| SHORT PROBLEM |
Substitute "Display size" for every "Screen dimensions" in the records, covering everything from the line that contains "Task: Select the 507 count cell" down to the line that contains "Looking at the screenshot, I should 217,6.", and give back only those lines with nothing else changed.

━━━ EXERCISE INPUTS

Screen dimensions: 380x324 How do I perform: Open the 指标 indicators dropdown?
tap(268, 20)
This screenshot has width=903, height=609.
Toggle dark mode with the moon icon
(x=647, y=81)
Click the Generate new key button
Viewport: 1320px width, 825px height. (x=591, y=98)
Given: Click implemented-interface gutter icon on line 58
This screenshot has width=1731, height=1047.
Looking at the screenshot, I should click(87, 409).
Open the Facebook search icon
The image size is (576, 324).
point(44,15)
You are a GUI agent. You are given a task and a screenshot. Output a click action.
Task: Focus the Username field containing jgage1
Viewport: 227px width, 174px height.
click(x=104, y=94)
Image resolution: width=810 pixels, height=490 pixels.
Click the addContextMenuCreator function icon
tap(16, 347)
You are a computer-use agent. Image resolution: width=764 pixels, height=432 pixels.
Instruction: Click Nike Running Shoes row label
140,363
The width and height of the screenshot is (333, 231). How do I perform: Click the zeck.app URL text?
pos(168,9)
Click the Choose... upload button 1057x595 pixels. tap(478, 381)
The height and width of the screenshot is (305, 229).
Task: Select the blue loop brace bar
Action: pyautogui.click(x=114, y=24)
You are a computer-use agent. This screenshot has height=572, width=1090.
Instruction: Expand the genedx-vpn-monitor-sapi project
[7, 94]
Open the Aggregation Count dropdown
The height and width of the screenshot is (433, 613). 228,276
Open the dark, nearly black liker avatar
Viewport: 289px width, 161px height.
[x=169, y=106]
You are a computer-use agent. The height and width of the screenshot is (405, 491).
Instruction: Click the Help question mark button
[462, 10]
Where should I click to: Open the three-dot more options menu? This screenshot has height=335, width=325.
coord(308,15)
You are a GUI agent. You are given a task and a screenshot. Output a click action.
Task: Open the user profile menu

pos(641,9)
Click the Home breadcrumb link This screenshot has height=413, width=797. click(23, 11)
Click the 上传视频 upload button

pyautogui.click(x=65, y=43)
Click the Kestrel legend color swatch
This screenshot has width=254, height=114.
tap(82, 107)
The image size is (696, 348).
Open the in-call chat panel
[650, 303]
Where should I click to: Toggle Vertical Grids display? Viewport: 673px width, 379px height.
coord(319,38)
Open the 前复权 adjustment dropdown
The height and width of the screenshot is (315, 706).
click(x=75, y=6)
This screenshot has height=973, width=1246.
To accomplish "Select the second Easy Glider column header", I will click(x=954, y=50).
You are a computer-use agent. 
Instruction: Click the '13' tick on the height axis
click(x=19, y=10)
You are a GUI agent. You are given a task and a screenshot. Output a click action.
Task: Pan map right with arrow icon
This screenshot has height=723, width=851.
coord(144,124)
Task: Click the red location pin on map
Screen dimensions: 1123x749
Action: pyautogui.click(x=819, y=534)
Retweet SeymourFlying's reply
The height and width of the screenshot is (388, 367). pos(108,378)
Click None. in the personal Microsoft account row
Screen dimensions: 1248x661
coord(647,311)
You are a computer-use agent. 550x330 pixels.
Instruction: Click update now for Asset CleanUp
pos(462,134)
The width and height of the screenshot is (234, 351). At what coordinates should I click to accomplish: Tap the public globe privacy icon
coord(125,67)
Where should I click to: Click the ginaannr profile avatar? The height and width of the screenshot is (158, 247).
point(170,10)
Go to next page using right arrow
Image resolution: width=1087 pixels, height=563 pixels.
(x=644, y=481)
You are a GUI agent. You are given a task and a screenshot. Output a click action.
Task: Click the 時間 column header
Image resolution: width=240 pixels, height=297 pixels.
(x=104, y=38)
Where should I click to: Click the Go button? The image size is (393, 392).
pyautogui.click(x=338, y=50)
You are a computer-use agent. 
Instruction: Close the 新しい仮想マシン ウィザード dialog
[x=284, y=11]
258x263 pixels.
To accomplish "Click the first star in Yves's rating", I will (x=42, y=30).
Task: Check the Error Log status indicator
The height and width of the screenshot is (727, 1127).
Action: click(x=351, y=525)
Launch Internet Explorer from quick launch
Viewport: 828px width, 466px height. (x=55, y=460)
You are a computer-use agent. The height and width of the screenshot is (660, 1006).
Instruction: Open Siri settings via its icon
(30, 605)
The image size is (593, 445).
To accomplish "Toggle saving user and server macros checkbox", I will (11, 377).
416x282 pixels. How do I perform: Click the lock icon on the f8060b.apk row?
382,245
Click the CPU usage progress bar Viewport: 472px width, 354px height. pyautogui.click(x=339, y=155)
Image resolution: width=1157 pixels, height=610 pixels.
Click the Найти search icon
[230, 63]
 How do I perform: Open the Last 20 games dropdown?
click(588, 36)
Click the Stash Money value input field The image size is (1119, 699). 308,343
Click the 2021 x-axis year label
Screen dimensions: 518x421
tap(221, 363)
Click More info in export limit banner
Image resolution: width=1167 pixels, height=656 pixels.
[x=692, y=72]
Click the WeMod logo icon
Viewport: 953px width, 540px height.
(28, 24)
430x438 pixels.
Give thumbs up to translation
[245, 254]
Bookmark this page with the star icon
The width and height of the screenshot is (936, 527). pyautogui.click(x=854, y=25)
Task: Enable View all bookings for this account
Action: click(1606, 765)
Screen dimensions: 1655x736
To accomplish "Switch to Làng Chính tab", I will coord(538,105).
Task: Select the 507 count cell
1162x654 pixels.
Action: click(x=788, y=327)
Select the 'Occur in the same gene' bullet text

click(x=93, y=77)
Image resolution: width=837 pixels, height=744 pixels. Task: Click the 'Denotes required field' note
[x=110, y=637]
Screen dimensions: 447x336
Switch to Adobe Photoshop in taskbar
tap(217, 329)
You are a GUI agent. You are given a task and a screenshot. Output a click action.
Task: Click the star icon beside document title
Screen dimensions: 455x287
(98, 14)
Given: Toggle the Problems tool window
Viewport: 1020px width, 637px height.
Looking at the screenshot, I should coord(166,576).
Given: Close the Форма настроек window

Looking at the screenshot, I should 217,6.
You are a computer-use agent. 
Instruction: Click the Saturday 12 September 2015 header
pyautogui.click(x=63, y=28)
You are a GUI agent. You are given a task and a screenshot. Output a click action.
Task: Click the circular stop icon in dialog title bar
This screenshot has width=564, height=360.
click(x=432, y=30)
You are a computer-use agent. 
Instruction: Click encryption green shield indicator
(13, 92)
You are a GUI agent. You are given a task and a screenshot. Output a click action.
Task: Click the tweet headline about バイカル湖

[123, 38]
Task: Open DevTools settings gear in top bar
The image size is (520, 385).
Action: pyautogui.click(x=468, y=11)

━━━━━━

| THE REPLY |
Task: Select the 507 count cell
1162x654 pixels.
Action: click(x=788, y=327)
Select the 'Occur in the same gene' bullet text

click(x=93, y=77)
Image resolution: width=837 pixels, height=744 pixels. Task: Click the 'Denotes required field' note
[x=110, y=637]
Display size: 447x336
Switch to Adobe Photoshop in taskbar
tap(217, 329)
You are a GUI agent. You are given a task and a screenshot. Output a click action.
Task: Click the star icon beside document title
Display size: 455x287
(98, 14)
Given: Toggle the Problems tool window
Viewport: 1020px width, 637px height.
Looking at the screenshot, I should coord(166,576).
Given: Close the Форма настроек window

Looking at the screenshot, I should 217,6.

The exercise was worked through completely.